In 2017 we had an IEBC portal and a server
The reason the IEBC server is at the centre stage in this year’s presidential petition is that in 2017 the Supreme Court ordered the IEBC to open the server but it declined. If they opened the server, NASA brigade and Kenyans could have known if and how the server was accessed, and if at least one of those who had access was not authorised to access the server. We could also have known whether there were any algorithms injected into the server so as to manipulate the text data that was being received by the server and then later displayed to the public as presidential results statistics.
In 2017 the IEBC transmitted two versions of results from the polling stations – the first version was the digital copies of form 34As, and the second version was the text data indicating the votes garnered by each presidential candidate, total valid votes, total rejected votes, and total votes cast (turnout). The text version of the results allowed the IEBC to auto-aggregate the results and display them on the screen. NASA led by Raila Odinga said that the auto-aggregation of the results wasn’t reflecting the actual votes but had been interfered with by the use of an algorithm. They were able to convince the Supreme Court Judges to nullify the election based on this argument among other arguments.

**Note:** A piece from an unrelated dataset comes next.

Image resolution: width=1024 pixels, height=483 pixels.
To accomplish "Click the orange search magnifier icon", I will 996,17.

Given that the server argument in 2017 made the Supreme Court nullify the presidential election, IEBC made some changes to the transmission of results. The first change they made was to localise the IEBC servers, where this year they cannot have the excuse that those attending to the server are asleep due to different time zones. Secondly, they got rid of the text data so that the only data that was transmitted from the polling stations was the image of form 34As. Thirdly, IEBC gave front-end access to the server (also known as the IEBC portal) to the entire public so that anyone capable of aggregating the results could do so, and also gave backend access of the server to political parties and the media houses so that they could do bulk downloads for own tallying.

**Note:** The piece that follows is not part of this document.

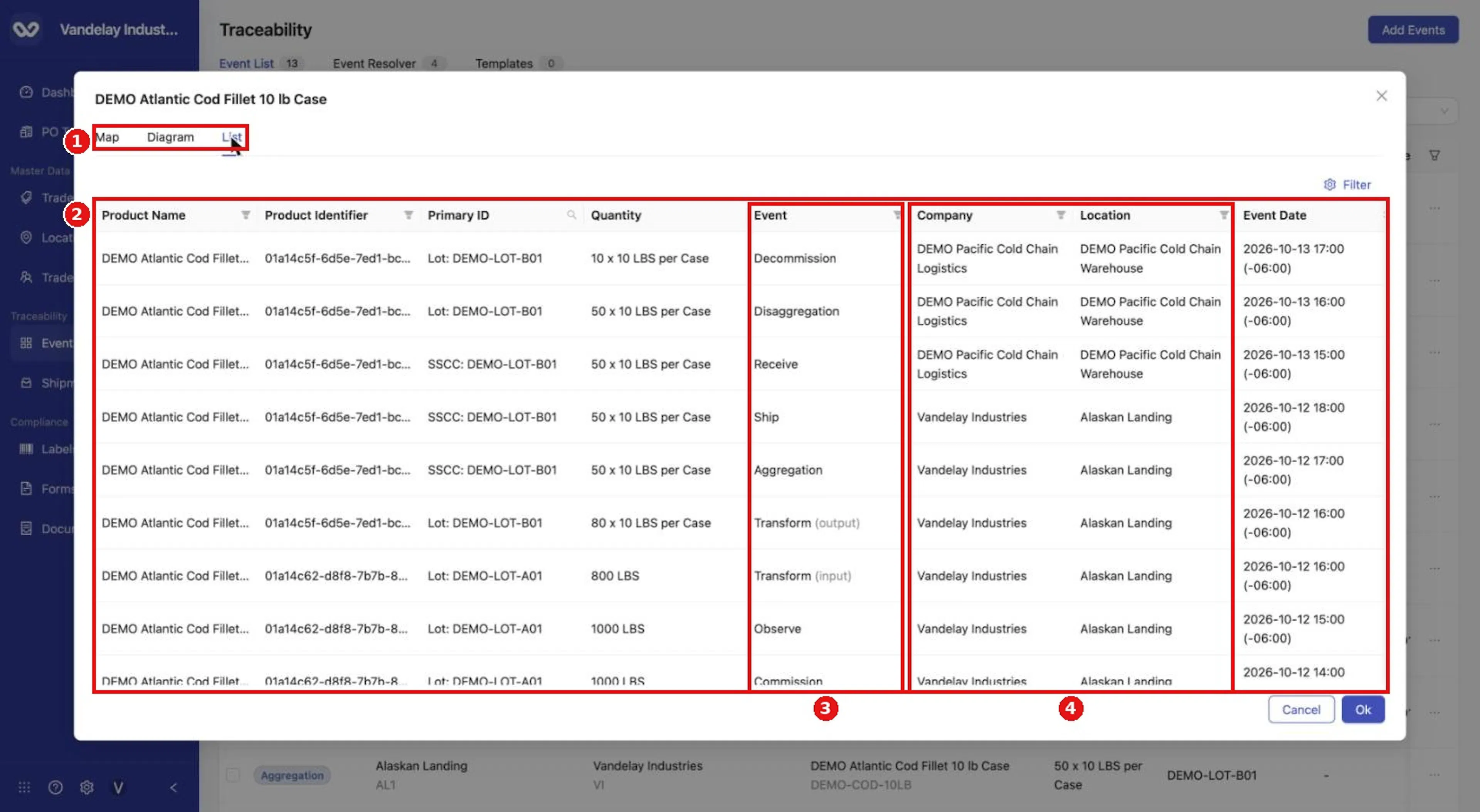
Task: Close the dialog using the X icon
Action: pos(1381,96)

Was the server hacked in 2022?
The changes that IEBC made specifically the decision to get rid of text data but allow anyone to download the forms and tally for themselves is what made many think that IEBC did not have a server in 2022. But as I have already mentioned, the IEBC portal from where we can all access the forms resides on some server. The question now is, did anyone hack the server? If yes, why would anyone hack the server when the images in the forms cannot be changed?

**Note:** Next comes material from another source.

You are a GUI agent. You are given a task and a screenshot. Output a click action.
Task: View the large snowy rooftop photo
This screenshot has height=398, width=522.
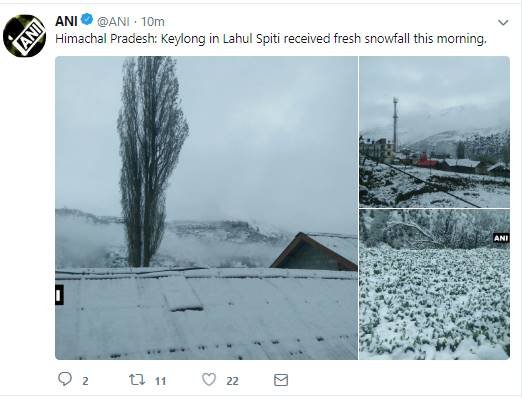(x=206, y=208)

To the question of whether the images in the forms can be changed, I already demonstrated and explained how someone can download a form 34A, and then use photoshop to change the figures in the forms (see the article Doctored form 34As? The four ways the 2022 Presidential Election could have been rigged). In that article, I also mentioned that if someone targeted to change about 3000 forms (enough forms to give him around 300 thousand votes advantage), he only needed to employ 10 people who are competent with photoshop to work on the phones in a span of four days. Thus, downloading and changing the forms isn’t the problem, the problem is whether it was possible to upload the changed forms into the portal after deleting the originally transmitted forms. Technically that’s possible, but whether that was done is something we will have to wait for the Supreme Court proceedings to tell us.